START Text for analysis

Unions Set Sights on Home Health Care Industry

The government is paying more and more people to care for the elderly in their homes as the U.S. population ages. The Wall Street Journal reported that it’s triggered unions to attempt to organize these workers, who usually get low wages and few or no benefits. However, some question whether home health workers qualify to join a union, stating that many are caring for family members and relatives and could be conceived as being self-employed. A 2011 study authorized by the state of Michigan found that 75% of home-care providers in the state went into the field to care for a family member or friend. This has spurred debate in legislative branches over whether to allow or forbid these workers from unionizing.

Many home health care aides are employed directly by people with disabilities or their families, as opposed to working for a private agency. The workers are by and large paid with Medicaid or Medicare funds managed by the state.

The Labor Department expects the number of home health-care workers to reach 3.2 million by 2020, a 68% increase from 1.9 million in 2010.
Home health-care workers are also known as personal-care aides, and their daily duties usually include bathing, dressing and feeding the elderly and those with disabilities, and they did this for a median wage of $9.70 per hour in 2010, according to the Labor Department’s reports. Many of these workers don’t have health-care coverage themselves.

END Text for analysis
START Dataset section

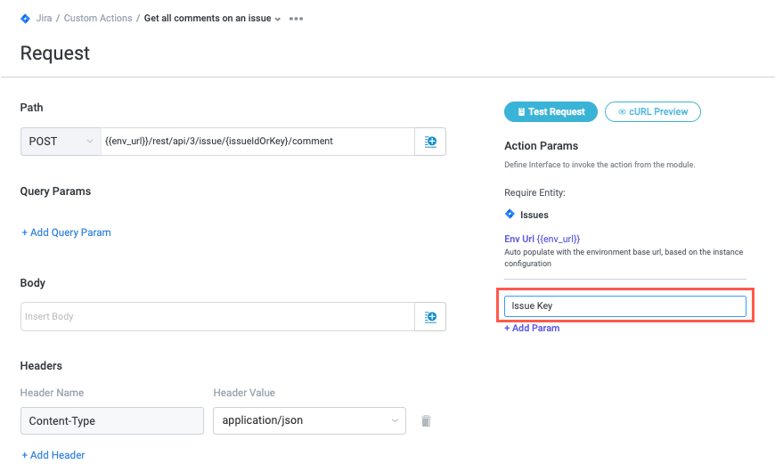Click the request path URL field
Viewport: 775px width, 472px height.
(257, 141)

END Dataset section

- [Requirement A]
Answer these questions from the article on unions and home health care, giving each answer on its own line with the matching mark:
(i) What share of home-care providers in Michigan went into the field to care for a family member or friend, according to the 2011 study?
(ii) How many home health-care workers does the Labor Department expect by 2020?
(iii) What was the median hourly wage for these workers in 2010?
- [Requirement B] From the home health care article, extract the stretch from "Many home health" through "by the state.".
- [Requirement C] Continue the article on unions and home health care workers from where it stops.

- [Response box A]
(i) 75%
(ii) 3.2 million
(iii) $9.70 per hour

- [Response box B]
Many home health care aides are employed directly by people with disabilities or their families, as opposed to working for a private agency. The workers are by and large paid with Medicaid or Medicare funds managed by the state.

- [Response box C]
Democratic lawmakers and unions agree that workers receiving public funds are state employees and therefore can be unionized. However, many Republican lawmakers and those anti-unionization argue that personal-care aides are independent contracts and therefore don’t qualify to join unions.

An estimated 25 percent of home care workers in America belong to unions. Perks vary for unionized home-care workers. The article noted that in northern California, personal-care aides who are members of SEIU make more than $12 per hour and a small number of them have health care through union contracts. However, in Michigan, SEIU organized 41,000 home-care workers in 2005, and today, many earn only $8 an hour, just slightly more than the federal minimum wage of $7.25 per hour. During the eight years of being a union member, those workers didn’t attain health benefits, sick leave, or vacation time.